[Saved data entries]
★ ★ ★ ★ ★ ★ ★
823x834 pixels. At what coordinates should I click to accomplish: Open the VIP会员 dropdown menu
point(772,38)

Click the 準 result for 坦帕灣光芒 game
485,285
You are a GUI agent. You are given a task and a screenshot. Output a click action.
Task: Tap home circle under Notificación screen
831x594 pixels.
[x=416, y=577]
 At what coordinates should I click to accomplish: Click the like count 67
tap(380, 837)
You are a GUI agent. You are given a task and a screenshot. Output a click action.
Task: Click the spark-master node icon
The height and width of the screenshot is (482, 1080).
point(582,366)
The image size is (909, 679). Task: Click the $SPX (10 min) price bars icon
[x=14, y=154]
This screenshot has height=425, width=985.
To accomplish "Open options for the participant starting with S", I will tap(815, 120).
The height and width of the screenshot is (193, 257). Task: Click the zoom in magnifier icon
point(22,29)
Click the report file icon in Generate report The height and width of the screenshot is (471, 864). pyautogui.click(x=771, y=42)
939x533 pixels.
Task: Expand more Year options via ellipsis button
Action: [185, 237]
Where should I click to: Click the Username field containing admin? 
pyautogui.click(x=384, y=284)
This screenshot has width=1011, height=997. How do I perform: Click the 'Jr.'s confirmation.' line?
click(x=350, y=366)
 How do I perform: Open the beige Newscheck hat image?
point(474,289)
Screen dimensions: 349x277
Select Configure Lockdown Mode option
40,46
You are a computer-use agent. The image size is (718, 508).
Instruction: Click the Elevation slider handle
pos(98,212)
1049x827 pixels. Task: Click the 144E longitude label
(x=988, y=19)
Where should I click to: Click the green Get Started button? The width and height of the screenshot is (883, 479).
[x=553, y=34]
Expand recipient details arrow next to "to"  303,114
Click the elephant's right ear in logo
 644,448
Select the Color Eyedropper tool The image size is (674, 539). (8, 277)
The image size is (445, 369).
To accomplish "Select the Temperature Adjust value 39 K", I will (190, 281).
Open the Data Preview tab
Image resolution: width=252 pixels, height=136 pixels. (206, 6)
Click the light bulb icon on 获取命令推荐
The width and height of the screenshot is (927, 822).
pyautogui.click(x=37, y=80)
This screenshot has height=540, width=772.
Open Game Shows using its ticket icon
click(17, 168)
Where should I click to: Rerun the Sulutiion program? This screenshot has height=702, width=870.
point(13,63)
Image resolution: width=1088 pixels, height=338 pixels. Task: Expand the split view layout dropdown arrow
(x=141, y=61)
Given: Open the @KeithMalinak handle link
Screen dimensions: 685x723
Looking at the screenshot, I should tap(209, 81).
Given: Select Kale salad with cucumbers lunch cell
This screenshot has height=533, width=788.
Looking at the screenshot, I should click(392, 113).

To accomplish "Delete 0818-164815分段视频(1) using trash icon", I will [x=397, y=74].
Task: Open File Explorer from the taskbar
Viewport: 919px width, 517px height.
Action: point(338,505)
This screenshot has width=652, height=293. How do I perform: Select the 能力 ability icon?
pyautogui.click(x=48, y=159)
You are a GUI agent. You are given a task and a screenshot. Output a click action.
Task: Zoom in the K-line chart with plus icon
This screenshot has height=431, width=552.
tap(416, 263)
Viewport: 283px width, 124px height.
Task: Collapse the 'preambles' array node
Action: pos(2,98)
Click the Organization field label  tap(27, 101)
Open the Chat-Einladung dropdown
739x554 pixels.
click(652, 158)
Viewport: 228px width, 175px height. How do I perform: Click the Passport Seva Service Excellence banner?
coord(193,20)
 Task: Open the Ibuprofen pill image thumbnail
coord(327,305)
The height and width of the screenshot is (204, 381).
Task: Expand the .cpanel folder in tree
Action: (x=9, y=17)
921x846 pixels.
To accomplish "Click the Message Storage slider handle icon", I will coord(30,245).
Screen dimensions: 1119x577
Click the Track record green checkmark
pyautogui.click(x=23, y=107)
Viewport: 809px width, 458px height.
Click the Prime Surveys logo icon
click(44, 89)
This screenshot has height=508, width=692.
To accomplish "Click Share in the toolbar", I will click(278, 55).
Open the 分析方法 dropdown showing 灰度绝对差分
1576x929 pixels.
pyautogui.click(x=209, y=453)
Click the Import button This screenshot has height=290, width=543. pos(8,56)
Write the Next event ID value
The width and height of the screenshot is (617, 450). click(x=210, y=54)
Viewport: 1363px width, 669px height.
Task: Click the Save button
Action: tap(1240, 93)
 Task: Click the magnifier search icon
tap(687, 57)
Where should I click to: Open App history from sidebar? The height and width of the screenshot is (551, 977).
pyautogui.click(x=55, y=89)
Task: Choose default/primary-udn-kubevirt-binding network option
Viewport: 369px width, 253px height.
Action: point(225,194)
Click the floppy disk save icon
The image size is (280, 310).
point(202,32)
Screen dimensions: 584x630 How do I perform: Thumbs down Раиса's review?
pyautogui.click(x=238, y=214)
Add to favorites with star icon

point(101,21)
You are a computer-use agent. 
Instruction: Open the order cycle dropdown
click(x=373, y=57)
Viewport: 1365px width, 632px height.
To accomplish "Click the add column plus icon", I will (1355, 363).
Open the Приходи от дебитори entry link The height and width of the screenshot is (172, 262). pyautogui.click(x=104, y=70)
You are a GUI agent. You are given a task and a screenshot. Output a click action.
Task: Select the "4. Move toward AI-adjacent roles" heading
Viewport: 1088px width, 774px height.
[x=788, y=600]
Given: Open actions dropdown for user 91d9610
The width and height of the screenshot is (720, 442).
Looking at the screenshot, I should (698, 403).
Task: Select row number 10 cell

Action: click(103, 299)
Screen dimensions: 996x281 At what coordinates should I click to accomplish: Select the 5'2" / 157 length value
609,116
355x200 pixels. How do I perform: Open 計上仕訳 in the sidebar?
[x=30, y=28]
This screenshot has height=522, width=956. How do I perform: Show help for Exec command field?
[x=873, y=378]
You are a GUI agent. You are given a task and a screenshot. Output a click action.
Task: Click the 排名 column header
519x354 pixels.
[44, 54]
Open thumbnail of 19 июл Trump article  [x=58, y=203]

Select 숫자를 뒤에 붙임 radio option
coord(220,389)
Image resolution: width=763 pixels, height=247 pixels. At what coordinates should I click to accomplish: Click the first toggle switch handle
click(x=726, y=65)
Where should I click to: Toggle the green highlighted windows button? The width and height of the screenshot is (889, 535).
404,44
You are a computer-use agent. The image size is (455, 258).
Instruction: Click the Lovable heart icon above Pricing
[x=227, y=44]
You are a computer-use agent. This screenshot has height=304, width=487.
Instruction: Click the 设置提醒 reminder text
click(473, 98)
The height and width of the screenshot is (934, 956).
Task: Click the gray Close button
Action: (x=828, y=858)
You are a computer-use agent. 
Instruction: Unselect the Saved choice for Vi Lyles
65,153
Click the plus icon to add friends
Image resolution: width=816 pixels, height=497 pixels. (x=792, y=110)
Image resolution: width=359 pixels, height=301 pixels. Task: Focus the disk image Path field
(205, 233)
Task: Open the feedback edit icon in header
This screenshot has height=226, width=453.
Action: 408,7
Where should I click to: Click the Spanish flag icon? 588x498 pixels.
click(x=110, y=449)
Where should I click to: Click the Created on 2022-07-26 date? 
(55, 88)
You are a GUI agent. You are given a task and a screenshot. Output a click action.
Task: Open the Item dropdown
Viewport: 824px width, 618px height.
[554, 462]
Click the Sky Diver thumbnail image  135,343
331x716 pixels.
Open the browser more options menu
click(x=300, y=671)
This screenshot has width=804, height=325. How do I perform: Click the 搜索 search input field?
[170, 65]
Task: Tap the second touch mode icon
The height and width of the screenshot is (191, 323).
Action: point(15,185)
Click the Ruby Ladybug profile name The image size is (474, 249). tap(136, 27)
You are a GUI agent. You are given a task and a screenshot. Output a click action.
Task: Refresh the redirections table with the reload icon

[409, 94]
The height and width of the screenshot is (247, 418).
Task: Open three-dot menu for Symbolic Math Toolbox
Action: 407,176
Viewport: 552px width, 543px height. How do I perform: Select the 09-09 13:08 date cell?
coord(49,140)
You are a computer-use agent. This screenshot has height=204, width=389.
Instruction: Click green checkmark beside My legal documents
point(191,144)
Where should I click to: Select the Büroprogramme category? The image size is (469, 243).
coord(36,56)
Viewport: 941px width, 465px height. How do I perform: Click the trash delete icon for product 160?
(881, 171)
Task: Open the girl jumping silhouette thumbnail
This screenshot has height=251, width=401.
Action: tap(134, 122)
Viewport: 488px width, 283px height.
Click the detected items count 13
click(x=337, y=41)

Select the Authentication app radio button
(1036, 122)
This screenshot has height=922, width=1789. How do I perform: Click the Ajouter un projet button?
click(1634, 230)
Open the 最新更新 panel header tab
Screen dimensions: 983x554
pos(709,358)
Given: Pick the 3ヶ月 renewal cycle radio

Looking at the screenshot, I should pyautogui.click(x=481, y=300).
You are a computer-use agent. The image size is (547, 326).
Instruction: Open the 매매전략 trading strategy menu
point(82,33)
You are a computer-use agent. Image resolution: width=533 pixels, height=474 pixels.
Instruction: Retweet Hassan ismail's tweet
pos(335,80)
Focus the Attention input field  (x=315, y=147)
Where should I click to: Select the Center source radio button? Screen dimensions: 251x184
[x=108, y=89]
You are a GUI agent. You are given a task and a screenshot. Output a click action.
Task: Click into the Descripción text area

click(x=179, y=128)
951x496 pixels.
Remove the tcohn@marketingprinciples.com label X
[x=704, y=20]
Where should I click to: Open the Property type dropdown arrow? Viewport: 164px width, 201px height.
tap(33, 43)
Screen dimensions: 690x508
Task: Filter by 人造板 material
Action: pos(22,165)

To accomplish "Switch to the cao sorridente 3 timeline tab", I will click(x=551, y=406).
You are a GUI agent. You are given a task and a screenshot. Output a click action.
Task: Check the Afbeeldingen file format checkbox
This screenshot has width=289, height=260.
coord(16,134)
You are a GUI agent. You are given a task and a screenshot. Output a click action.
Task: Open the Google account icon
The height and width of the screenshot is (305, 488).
★ ★ ★ ★ ★ ★ ★
*Aim of the task:* Please make an exact copy of the lines above from the line with "You are a computer-use agent. The image size is (455, 258)." through the line with "Click the Ruby", both ends included.

*Answer box:*
You are a computer-use agent. The image size is (455, 258).
Instruction: Click the Lovable heart icon above Pricing
[x=227, y=44]
You are a computer-use agent. This screenshot has height=304, width=487.
Instruction: Click the 设置提醒 reminder text
click(473, 98)
The height and width of the screenshot is (934, 956).
Task: Click the gray Close button
Action: (x=828, y=858)
You are a computer-use agent. 
Instruction: Unselect the Saved choice for Vi Lyles
65,153
Click the plus icon to add friends
Image resolution: width=816 pixels, height=497 pixels. (x=792, y=110)
Image resolution: width=359 pixels, height=301 pixels. Task: Focus the disk image Path field
(205, 233)
Task: Open the feedback edit icon in header
This screenshot has height=226, width=453.
Action: 408,7
Where should I click to: Click the Spanish flag icon? 588x498 pixels.
click(x=110, y=449)
Where should I click to: Click the Created on 2022-07-26 date? 
(55, 88)
You are a GUI agent. You are given a task and a screenshot. Output a click action.
Task: Open the Item dropdown
Viewport: 824px width, 618px height.
[554, 462]
Click the Sky Diver thumbnail image  135,343
331x716 pixels.
Open the browser more options menu
click(x=300, y=671)
This screenshot has width=804, height=325. How do I perform: Click the 搜索 search input field?
[170, 65]
Task: Tap the second touch mode icon
The height and width of the screenshot is (191, 323).
Action: point(15,185)
Click the Ruby Ladybug profile name The image size is (474, 249). tap(136, 27)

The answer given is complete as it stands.